Duck Soup

Daily Best of the Web   —   Posted on February 26, 2016

Duck Soup

Centrist republican governor Brian Sandoval welcomes President Obama to Nevada in 2011.

The following is an excerpt from OpinionJournal’s “Best of the Web” at The Wall Street Journal written by the editor, James Taranto.

Duck Soup
It appears the president and his advisers realize there’s no easy way to break the political stalemate over filling the vacancy caused by Justice Antonin Scalia’s death. The Washington Post reported yesterday they’ve put out word they’re considering an improbable move:

The White House is considering picking the Republican governor from Nevada to fill the current vacancy on the Supreme Court, scrambling political calculations in what is expected to be a contentious confirmation battle in which Senate Republicans have pledged to play the role of roadblock.

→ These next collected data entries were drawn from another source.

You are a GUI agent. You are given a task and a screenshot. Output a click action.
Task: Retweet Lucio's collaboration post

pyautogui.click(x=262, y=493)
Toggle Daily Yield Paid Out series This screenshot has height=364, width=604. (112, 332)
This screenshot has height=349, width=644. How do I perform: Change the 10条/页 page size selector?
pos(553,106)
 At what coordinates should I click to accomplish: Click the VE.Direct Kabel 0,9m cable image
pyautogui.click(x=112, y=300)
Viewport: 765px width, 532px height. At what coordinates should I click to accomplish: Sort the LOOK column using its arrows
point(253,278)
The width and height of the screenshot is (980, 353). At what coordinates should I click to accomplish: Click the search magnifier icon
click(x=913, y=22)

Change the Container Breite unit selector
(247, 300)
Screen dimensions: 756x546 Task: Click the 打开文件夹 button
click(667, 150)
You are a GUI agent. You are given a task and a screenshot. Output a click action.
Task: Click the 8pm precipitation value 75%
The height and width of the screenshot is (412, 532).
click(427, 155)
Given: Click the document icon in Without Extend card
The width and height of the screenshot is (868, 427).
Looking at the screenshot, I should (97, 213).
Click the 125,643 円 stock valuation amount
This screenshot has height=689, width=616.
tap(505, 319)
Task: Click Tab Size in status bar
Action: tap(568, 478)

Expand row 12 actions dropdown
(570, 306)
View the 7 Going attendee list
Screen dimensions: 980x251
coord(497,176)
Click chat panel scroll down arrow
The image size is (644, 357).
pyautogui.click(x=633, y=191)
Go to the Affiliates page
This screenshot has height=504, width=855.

President Obama is weighing the selection of Brian Sandoval, a centrist former federal judge who has served as governor since 2011, according to two people familiar with the process. Though the review process is in its initial phases and it is unclear whether the governor could ultimately emerge as the president’s pick, even the prospect of his nomination poses a difficult dilemma for Senate Republicans who have promised not to consider any nomination before November’s elections.

“Centrist,” we should note, is a political designation; no one knows much about Sandoval’s legal philosophy (before entering electoral politics, he was a trial judge—a practical position more than a philosophical one). In any case, it’s far from clear that the Sandoval gambit would succeed, and it would not be without risk for the Democrats.

For one thing, a Republican governor, even a centrist one, would not be the ideal nominee from the standpoint of the Democratic electoral base, who might see the pick as a surrender. Sen. Harry Reid, the Democratic leader, told CNN he’d back his fellow Nevadan, but it’s not clear he’d find many followers.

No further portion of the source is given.